Le souvenir de la défaite en finale de la Ligue des champions 2006 avec le CSS  vous hante-t-il toujours ?

Et comment ! Après cette finale, j’étais dégoûté par le football, très déçu par tout ce qui tourne autour: CAF, arbitrage, le CSS aussi. Cette finale m’a fait comprendre que le jeu ne suffit pas. Il y a d’autres paramètres du succès que le jeu. J’ai également saisi que le sport tunisien ne peut se porter bien que lorsqu’il est bien représenté dans les instances internationales.

Si c’était à refaire, feriez-vous les mêmes choix ? Auriez-vous abandonné le stade Mhiri pour l’enceinte de Radès ?

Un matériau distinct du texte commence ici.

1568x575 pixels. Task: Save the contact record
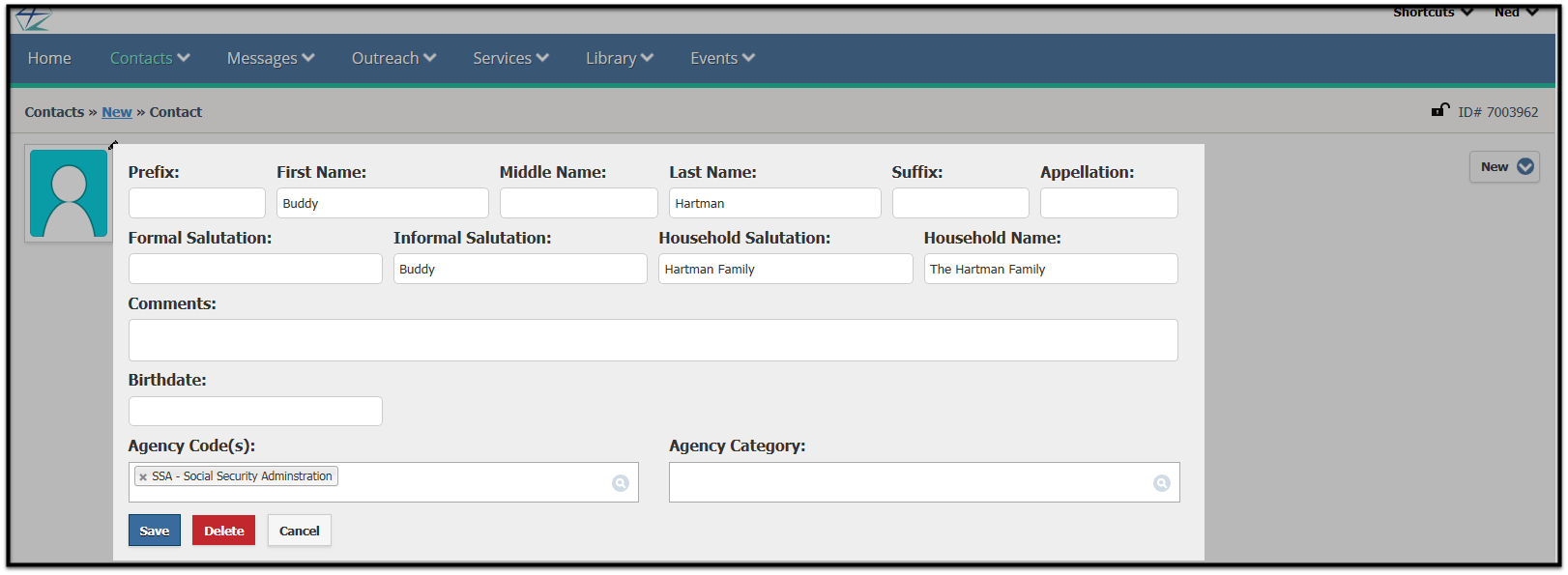[x=155, y=531]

Pour ma part, je voulais jouer au Mhiri. Seulement, des considérations financières ont primé. Après une première période extraordinaire, on a marqué dès la reprise un but tout à fait régulier refusé par le Béninois Coffi Codjia. Bizarre: le juge de ligne  signalait systématiquement hors jeu chaque fois où nous attaquions. Wissem Abdi, suspendu, nous a beaucoup manqué ce jour-là. Mon regret, c’est que dans les derniers instants, alors que nous tenions notre coupe de main ferme, j’ai tardé de deux ou trois minutes à faire entrer Ben Amor. Mais au bout du compte, c’est au CSS que je me suis senti le plus à l’aise durant ma carrière. J’ai eu à mes côtés un grand dirigeant, le président Slaheddine Zahaf, l’un des rares à vous mettre une pression positive.

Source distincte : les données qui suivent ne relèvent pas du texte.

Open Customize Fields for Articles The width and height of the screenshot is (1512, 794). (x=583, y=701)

En sélection A, votre parcours n’a pas été brillant. Le Maroc a en effet éliminé les Aigles du Mondial…

On m’a recruté très jeune. En général, la sélection A, c’est le couronnement d’une carrière. Il faut beaucoup d’expérience, car le travail y est très pointu et précis. Comme toujours, mon problème, ce n’était pas avec les joueurs. Plutôt avec les responsables, ou plutôt certains d’entre eux. Je ne me laissais pas marcher sur les pieds. J’ai ainsi écarté Maâloul. Si je faisais une concession, j’allais en souffrir après. Je suis indépendant et ne supporte pas l’injustice. J’essaie d’être le plus juste possible, cela a été de tout temps mon credo.

Au CA, cela n’a pas marché très fort non plus…

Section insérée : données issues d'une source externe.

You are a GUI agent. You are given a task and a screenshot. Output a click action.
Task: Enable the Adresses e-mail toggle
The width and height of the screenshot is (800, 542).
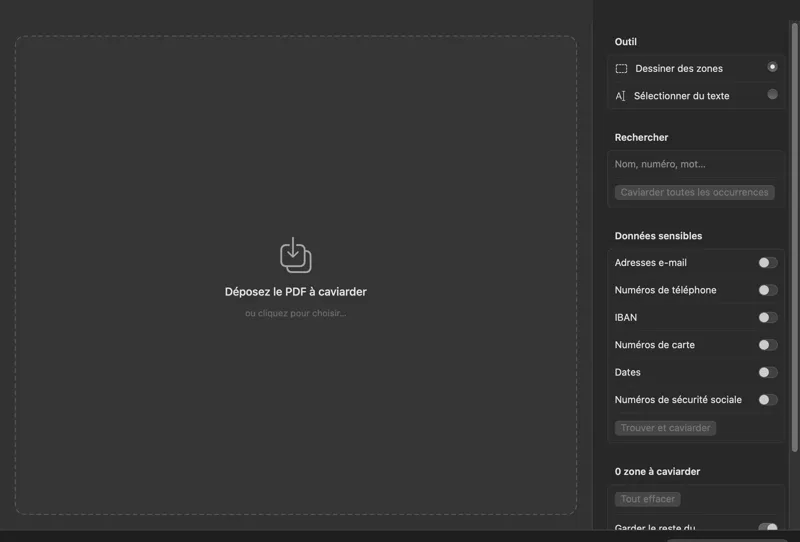click(767, 262)
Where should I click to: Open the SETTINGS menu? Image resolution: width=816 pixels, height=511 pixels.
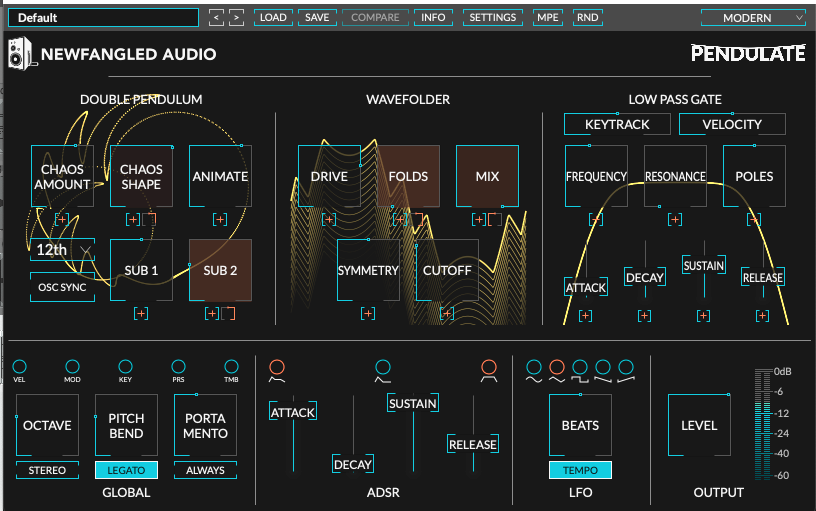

Pourtant, j’ai voulu en faire le meilleur ensemble possible. Mais il y avait alors trop de mauvaises habitudes. J’ai toujours nourri beaucoup de sympathie pour le CA. En fait, même si toute ma famille est «sang et or», je n’ai aucune antipathie pour les autres clubs.

Quelle a été votre expérience la plus difficile ?

Au Stade Tunisien. Le conflit au sein du Bureau qui a amené Mohamed Achab à démissionner s’est répercuté négativement sur les performances de l’équipe seniors. 

Auriez-vous perdu aujourd’hui toute envie d’exercer votre vocation d’entraîneur-éducateur ?

Vous avez parfaitement raison de poser la question, car cela fait quasiment une décennie que j’ai disparu de la circulation comme on dit. En 2010, j’ai eu de petits problèmes de santé qui ont nécessité une opération et du repos. Depuis la Révolution, quand je vois comment ça se passe dans le football, je n’ai plus envie de reprendre du service. 

Après presque quarante ans de carrière d’entraîneur, qu’attendez-vous du football encore ?

J’essaie à présent de rendre service au foot par d’autres moyens, avec plus de spécificités. Autrement, je suis bien, je ne demande rien. Des entraîneurs me sollicitent pour un conseil, et je le fais de bonne grâce. En fait, je sais ce que je veux, je prends du recul. Par exemple, un Bureau fédéral composé de vétérans qui ont rendu des services au foot national. C’est un service public où l’on place l’élite possédant le charisme. La première option consiste à redonner à la direction nationale technique ses prérogatives et ses lettres de noblesse.

Considérez-vous que le FB vous a donné énormément ?

Peut-être bien. Là où je vais, les gens m’acceptent de bon cœur. C’est le bien le plus précieux. Je n’entraîne plus depuis assez longtemps. Pourtant, je n’ai pas perdu la sympathie des gens. L’idée qu’ont les autres de moi, c’est ce qui m’intéresse le plus.

Vous est-il arrivé de vous sentir incompris ?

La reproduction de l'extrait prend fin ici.